# What to do?



## jennifer2 (Mar 5, 2005)

I found the sweetest orange tabby where I work today. It's an unfixed male. A vet that I work with came to look at him, at first glance she thought he was about 6 months old (that thin gangly look), but after looking at his teeth, she thinks he's closer to 2 or 3 years old.

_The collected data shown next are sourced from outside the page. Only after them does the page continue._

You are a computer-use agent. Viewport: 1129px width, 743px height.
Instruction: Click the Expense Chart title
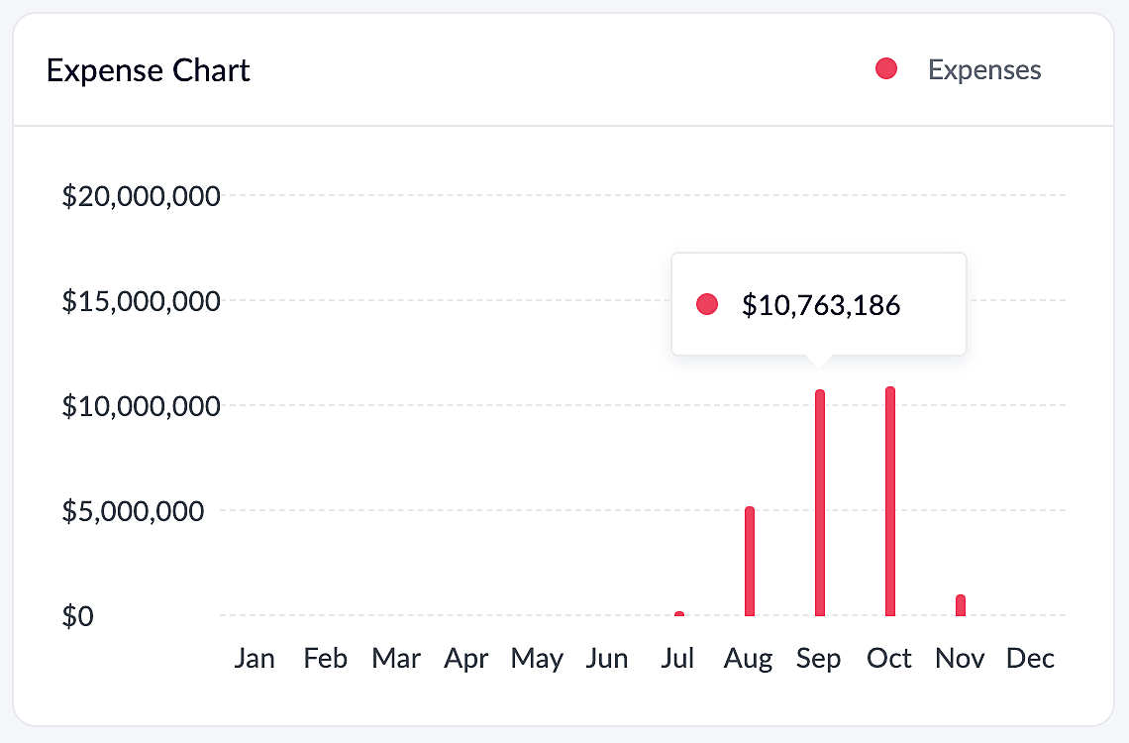pos(149,71)
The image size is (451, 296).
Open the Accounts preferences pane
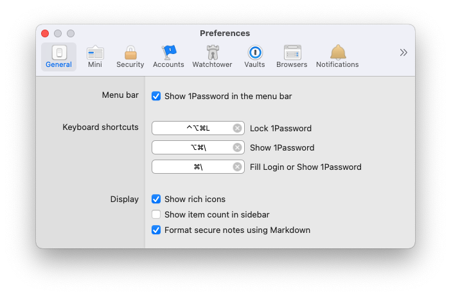pyautogui.click(x=168, y=57)
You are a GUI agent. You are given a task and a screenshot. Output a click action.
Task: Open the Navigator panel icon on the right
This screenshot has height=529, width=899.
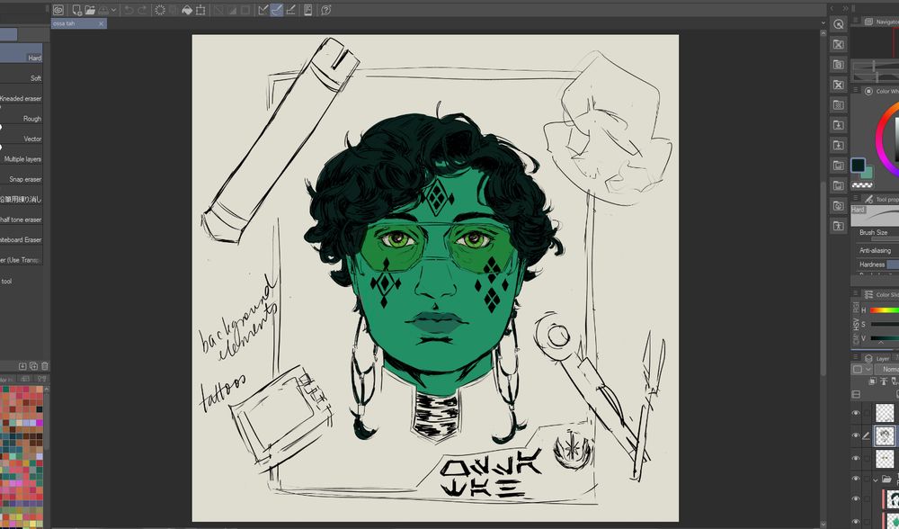pos(868,20)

He's obviously a pet, either dumped or from the apartments behind us. We cat-napped him today. The vet is gonna take and neuter him. The question is what to do with him. The vet knows someone with lots of land, and she has re-homed cats there in the past-they get food and water and have a dry barn to sleep in. This guy could go there also, but he might have a home in the area. My gut says he doesn't have very good owners, so let him go somewhere else.

Any suggestions?

Jennifer


----------



## Hippyhart (Jul 4, 2004)

Sorry this is such a late response -- you could put up signs in the neighborhood, but if you saw him for a few days before picking him up, I would guess he was dumped. Good luck finding him a home!


----------



## EllyMay (Dec 31, 2004)

Honestly, I would probably find another home for him. Not before checking local lost pet ads, though.


----------



## jennifer2 (Mar 5, 2005)

Thanks
He's been rehomed. There were never any lost pet signs or anything. The vet has him right now and has neutered him and is testing him for various diseases. Assuming he comes up clean another co-worker is going to take him in. She has 3 cats, so he needs to be disease free.
The lady with the land likes to reserve it for strict ferals. This guy was obviously adoptable.

Jennifer


----------



## EllyMay (Dec 31, 2004)

Glad that he's found a good home!


----------